Cldn17^−/− mouse lungs exhibit exacerbated LPS-induced ALI. (A) Representative H&E-stained lung sections from the Cldn17^+/+ and Cldn17^−/− mice under saline and LPS-treated conditions. LPS treatment induced inflammatory cell infiltration and alveolar thickening. The Cldn17^−/− lungs showed increased structural disruption and inflammation following LPS exposure. (B) Lung injury scores quantified from histological sections showed that LPS treatment significantly exacerbated lung injury in the Cldn17^−/− mice compared with the Cldn17^+/+ mice. (C) Bar graph showing lung wet/dry weight ratio of the LPS-treated Cldn17^−/− mice, which exhibited significantly higher ratios compared with the Cldn17^+/+ mice, indicating increased vascular permeability and fluid accumulation. * p < 0.05; ** p < 0.01; *** p < 0.001. n = 4 for Cldn17^+/+; and n = 3 for Cldn17^−/−. Data are presented as mean ± SEM.

Figure 10

Cldn17 deficiency is linked to splenomegaly and increased expansion of granulocytes and lymphocytes. (A) Increased spleen size in the Cldn17^−/− vs.
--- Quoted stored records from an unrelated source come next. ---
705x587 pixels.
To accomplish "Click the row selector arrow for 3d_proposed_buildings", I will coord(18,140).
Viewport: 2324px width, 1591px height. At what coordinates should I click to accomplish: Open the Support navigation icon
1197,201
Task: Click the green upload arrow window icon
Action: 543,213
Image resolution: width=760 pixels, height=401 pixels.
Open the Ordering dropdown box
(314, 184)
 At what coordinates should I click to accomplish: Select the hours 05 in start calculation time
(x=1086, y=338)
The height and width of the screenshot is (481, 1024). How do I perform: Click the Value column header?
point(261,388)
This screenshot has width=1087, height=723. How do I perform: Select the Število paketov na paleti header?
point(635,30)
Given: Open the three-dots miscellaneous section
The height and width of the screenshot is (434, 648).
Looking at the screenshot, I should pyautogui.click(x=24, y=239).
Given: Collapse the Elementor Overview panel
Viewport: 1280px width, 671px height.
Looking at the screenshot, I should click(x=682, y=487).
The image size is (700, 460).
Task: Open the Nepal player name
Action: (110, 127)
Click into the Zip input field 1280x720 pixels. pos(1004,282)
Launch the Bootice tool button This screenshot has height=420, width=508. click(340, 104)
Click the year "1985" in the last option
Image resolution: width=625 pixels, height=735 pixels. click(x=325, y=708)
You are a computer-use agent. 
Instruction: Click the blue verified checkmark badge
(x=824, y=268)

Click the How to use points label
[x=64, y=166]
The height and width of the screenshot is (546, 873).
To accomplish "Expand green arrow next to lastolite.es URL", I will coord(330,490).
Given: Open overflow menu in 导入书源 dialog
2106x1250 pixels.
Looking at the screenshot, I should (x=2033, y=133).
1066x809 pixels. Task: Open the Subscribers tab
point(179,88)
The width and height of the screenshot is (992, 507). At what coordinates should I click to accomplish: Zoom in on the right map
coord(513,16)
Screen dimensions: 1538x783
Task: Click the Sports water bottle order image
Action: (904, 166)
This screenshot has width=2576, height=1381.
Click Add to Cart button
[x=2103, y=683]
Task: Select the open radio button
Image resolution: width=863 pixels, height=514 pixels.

Cldn17^+/+ mice (n = 6–8). (B) Monocytes events. (C,D) Forward vs. side scatter plots for the Cldn17^−/− vs. Cldn17^+/+ groups. (E,F) Bar graphs showing granulocytes and lymphocyte events. Data are presented as mean ± SEM; WBC, white blood cells; * p < 0.05.

Figure 11

Loss of Cldn17 causes leukocytosis. Bar graphs showing (A) WBCs (n = 7), (B) differential count (n = 7), and (C) platelets (n = 8) in the Cldn17^−/− vs. Cldn17^+/+ mice. (D–G) Bar graphs showing increased eosinophil, basophil, total lymphocytes and monocytes in Cldn17^−/− vs. Cldn17^+/+ mouse blood, respectively (n=7). Data are presented as mean ± SEM; WBC, white blood cells; * p < 0.05; ** p < 0.01.